Given NEPAD’s purely destructive role in Zimbabwe, not to mention the absurd Nigerian election in April 2003, Mbeki and co-NEPAD leader Olusegun Obasanjo apparently did not take good governance seriously beyond the platitudes designed for G-8 donor governments. Those governments need NEPAD, as Camdessus’ comment indicates, partly because it reinforces their capacity to manipulate African countries through the aid mechanism; NEPAD helps sell taxpayers the myth that Africa is “reforming.”
As for the subimperial part of the equation, an increasingly important factor is the extractive, exploitative role of Johannesburg businesses across the continent.9 Illustrating the threat of a Pretoria-Johannesburg alliance of state and capital, Mbeki has successfully repulsed local opposition from human rights and arms control groups in order to purchase $6 billion worth of sophisticated weaponry from European corporations.
Hence, many observers on the continent are wary of Pretoria’s geopolitical interventions, including the way that the central African peace deal facilitated Johannesburg capital’s penetration of the Democratic Republic of the Congo (DRC). In 2002, the U.N. Security Council accused 15 South African companies of illegally “looting” the DRC during late 1990s turmoil, which left an estimated three million citizens dead. Some of those businesses gratefully accompanied Mbeki on a January 2004 visit that generated a $10 billion trade/investment package and the chance to participate in $4 billion worth of World Bank tenders. Meanwhile, the widespread influence-peddling scandals associated with the arms deal in late 2003 even briefly threatened Deputy President Jacob Zuma, who allegedly solicited a bribe from a French arms dealer in a manner that Pretoria’s justice minister conceded was “prima facie corruption.”

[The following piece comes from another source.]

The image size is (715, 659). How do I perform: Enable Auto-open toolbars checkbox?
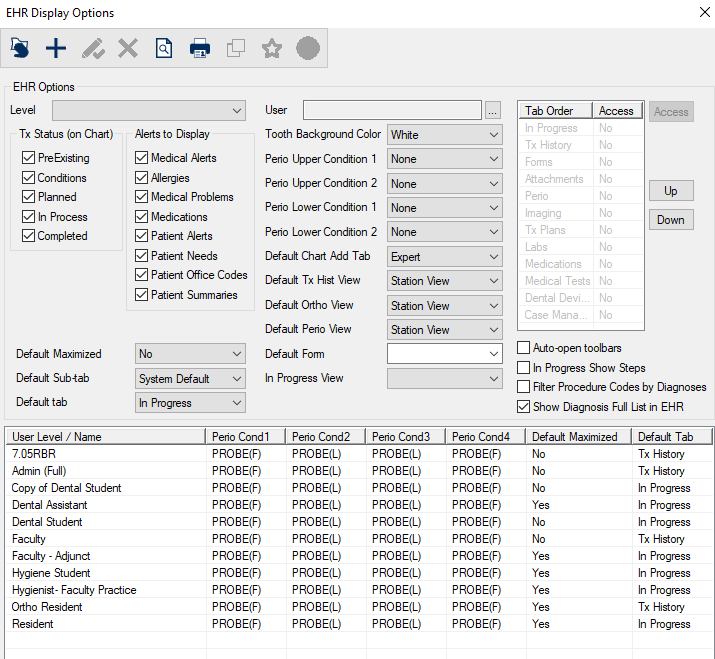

A few journalists have also picked up hostile vibes from the rest of the continent. In August 2003, South Africa’s largest paper, the Sunday Times, remarked on Southern African Development Community delegates’ sentiments at a Dar es Salaam regional summit, “Pretoria was ‘too defensive and protective’ in trade negotiations [and] is being accused of offering too much support for domestic production ‘such as duty rebates on exports’ which is killing off other economies in the region.”10 More generally, the same paper reported from the African Union meeting in Maputo the previous month that Mbeki is “viewed by other African leaders as too powerful, and they privately accuse him of wanting to impose his will on others. In the corridors they call him the George Bush of Africa, leading the most powerful nation in the neighborhood and using his financial and military muscle to further his own agenda.”11
How did the ANC government so rapidly acquiesce to the imperial project? South African neoliberalism was enforced by the IMF in a December 1993 loan agreed to by the ANC leadership. In addition to the standard menu of structural adjustment conditions, Camdessus insisted that Mandela reappoint apartheid-era Finance Minister Derek Keys and Central Bank Governor Chris Stals. However, at least four prior decisions were also crucial: to formally drop “nationalization” from ANC rhetoric (April 1992), to endorse the apartheid regime’s intention to join the General Agreement on Tariffs and Trade (June 1993), to repay $25 billion of inherited apartheid-era foreign debt (October 1993), and to grant the South African Reserve Bank formal independence in an interim constitution (November 1993).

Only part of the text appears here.